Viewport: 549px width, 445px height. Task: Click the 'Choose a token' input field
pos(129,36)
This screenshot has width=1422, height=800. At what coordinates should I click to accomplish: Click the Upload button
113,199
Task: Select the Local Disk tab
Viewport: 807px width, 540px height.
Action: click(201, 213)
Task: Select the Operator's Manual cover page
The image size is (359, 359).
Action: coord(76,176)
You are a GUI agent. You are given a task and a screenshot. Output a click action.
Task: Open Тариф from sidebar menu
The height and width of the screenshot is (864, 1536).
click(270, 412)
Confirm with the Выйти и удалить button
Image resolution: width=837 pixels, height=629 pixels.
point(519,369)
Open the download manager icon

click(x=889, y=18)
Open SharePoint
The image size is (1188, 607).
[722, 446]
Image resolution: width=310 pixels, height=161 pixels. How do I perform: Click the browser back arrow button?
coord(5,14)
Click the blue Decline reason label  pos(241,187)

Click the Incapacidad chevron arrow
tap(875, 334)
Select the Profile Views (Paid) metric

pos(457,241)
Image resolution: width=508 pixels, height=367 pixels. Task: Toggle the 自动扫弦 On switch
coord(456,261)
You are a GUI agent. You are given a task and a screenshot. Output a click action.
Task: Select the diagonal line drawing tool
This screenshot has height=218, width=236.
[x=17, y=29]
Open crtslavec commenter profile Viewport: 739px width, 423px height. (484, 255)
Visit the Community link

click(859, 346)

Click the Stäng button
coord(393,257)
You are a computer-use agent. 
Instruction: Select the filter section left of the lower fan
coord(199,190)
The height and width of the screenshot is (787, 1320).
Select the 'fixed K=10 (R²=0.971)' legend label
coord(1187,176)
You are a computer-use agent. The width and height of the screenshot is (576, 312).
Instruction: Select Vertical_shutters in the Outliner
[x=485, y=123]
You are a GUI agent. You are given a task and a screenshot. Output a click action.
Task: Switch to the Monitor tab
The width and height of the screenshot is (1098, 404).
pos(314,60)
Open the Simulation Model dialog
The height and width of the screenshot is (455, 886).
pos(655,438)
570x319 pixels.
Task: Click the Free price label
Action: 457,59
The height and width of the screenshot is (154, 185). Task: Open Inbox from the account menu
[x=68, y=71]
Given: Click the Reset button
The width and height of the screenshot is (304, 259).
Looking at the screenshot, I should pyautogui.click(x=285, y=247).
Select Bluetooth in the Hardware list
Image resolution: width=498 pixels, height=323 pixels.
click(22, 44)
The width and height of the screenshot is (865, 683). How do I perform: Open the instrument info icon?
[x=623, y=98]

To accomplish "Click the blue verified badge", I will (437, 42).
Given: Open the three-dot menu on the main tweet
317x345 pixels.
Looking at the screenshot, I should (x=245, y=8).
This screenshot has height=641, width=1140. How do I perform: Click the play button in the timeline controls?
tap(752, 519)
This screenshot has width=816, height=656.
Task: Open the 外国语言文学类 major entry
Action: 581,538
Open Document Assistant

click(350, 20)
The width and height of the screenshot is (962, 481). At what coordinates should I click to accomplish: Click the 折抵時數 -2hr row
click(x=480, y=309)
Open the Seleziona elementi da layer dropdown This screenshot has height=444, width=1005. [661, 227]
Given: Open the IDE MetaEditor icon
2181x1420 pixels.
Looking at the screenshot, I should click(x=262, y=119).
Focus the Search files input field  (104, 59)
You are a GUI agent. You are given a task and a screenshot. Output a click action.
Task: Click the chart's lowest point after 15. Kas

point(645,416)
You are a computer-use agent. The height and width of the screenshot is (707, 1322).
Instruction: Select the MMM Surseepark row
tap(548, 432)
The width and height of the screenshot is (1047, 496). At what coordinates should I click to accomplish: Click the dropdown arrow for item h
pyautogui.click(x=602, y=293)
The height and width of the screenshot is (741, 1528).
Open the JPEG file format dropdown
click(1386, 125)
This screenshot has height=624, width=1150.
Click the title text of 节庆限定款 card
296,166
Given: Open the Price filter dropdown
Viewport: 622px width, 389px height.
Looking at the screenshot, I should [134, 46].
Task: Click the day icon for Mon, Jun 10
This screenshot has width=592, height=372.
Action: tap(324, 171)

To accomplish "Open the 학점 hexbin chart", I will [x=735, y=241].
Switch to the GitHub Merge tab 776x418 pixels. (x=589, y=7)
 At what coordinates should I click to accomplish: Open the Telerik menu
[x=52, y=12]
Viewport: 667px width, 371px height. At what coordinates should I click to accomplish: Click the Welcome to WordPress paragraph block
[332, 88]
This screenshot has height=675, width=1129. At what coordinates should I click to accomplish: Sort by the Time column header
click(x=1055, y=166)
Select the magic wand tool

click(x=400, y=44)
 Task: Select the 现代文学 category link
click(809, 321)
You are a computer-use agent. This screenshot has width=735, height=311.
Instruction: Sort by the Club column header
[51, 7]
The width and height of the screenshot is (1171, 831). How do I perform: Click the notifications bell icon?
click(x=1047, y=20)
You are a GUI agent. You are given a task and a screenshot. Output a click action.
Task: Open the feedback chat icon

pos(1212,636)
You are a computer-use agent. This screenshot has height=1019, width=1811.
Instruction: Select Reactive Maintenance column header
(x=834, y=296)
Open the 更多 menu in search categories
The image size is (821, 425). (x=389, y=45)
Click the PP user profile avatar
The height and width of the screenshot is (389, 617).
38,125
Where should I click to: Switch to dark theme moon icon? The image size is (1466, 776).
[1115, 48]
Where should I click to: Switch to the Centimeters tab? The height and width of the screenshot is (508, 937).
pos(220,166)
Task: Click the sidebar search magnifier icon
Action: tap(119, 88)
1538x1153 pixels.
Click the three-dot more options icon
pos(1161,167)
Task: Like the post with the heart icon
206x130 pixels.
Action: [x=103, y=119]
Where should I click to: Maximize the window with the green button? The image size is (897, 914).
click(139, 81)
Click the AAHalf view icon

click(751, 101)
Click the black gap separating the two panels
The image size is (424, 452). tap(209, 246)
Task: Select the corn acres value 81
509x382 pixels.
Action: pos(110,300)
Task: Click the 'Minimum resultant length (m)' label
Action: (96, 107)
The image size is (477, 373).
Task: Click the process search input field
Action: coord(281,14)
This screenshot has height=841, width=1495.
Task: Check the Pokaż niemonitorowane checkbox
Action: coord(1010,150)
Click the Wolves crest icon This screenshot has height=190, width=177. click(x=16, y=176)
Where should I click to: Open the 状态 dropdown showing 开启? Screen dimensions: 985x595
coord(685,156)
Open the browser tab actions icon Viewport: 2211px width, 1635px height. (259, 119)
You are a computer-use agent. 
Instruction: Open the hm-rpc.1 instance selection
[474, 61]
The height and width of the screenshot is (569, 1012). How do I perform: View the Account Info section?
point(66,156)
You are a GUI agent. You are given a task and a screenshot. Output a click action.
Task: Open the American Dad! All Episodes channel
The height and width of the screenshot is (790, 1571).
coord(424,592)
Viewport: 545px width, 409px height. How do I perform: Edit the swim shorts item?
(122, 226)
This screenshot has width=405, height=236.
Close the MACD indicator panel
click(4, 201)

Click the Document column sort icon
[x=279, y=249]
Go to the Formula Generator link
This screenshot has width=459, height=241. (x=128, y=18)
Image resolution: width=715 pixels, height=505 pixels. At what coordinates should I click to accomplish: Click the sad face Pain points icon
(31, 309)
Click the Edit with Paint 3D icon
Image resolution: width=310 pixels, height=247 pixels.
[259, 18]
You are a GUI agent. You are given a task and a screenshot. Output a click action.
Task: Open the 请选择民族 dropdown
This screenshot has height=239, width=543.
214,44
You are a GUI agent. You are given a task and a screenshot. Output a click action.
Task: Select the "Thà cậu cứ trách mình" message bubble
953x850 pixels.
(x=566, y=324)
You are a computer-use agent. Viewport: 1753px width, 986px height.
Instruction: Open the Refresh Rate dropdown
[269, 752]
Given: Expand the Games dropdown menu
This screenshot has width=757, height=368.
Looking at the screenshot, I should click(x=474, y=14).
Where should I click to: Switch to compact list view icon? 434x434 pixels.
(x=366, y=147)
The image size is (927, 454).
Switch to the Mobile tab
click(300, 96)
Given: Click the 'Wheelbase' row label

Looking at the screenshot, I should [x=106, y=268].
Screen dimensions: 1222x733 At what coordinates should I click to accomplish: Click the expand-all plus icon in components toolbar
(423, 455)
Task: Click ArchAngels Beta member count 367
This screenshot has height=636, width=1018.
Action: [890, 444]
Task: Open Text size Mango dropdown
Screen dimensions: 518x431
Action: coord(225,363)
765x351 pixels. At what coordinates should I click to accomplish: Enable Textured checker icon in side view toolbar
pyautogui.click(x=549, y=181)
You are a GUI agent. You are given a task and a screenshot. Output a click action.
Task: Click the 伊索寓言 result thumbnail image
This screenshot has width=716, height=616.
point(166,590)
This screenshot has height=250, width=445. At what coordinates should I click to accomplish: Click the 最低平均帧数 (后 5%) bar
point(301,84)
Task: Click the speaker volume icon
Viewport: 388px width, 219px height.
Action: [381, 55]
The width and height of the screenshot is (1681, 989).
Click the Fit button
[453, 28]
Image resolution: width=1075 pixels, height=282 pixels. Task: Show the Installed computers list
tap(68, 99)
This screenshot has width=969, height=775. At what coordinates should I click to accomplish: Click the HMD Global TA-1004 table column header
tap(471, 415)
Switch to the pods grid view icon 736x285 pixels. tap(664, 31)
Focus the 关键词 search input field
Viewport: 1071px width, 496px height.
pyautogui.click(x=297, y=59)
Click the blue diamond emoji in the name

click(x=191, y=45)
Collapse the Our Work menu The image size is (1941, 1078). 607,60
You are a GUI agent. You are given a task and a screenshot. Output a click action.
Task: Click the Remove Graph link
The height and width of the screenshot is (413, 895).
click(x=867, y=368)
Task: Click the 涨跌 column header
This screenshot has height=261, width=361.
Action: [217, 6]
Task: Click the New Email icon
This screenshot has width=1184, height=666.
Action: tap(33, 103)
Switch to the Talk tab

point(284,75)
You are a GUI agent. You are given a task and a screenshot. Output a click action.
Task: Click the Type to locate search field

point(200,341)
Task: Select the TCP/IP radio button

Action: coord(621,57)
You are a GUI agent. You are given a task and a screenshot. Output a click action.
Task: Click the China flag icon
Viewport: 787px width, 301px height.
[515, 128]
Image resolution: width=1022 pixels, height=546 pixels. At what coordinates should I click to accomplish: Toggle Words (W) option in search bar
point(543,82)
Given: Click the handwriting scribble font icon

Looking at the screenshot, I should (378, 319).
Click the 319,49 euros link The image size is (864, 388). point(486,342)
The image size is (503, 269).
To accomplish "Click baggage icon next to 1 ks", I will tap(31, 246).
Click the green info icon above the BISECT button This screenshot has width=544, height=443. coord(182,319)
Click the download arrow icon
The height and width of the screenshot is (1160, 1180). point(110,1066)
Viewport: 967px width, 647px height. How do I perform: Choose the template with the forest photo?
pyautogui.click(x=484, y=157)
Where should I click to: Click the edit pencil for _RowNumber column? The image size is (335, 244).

• **Objective**
Can you rewrite the records from the first line up to and including the line with "pos(457,241)", changing "Upload" to "Download" and leaving everything else as it is?

• **Expected answer**
Viewport: 549px width, 445px height. Task: Click the 'Choose a token' input field
pos(129,36)
This screenshot has width=1422, height=800. At what coordinates should I click to accomplish: Click the Download button
113,199
Task: Select the Local Disk tab
Viewport: 807px width, 540px height.
Action: click(201, 213)
Task: Select the Operator's Manual cover page
The image size is (359, 359).
Action: coord(76,176)
You are a GUI agent. You are given a task and a screenshot. Output a click action.
Task: Open Тариф from sidebar menu
The height and width of the screenshot is (864, 1536).
click(270, 412)
Confirm with the Выйти и удалить button
Image resolution: width=837 pixels, height=629 pixels.
point(519,369)
Open the download manager icon

click(x=889, y=18)
Open SharePoint
The image size is (1188, 607).
[722, 446]
Image resolution: width=310 pixels, height=161 pixels. How do I perform: Click the browser back arrow button?
coord(5,14)
Click the blue Decline reason label  pos(241,187)

Click the Incapacidad chevron arrow
tap(875, 334)
Select the Profile Views (Paid) metric

pos(457,241)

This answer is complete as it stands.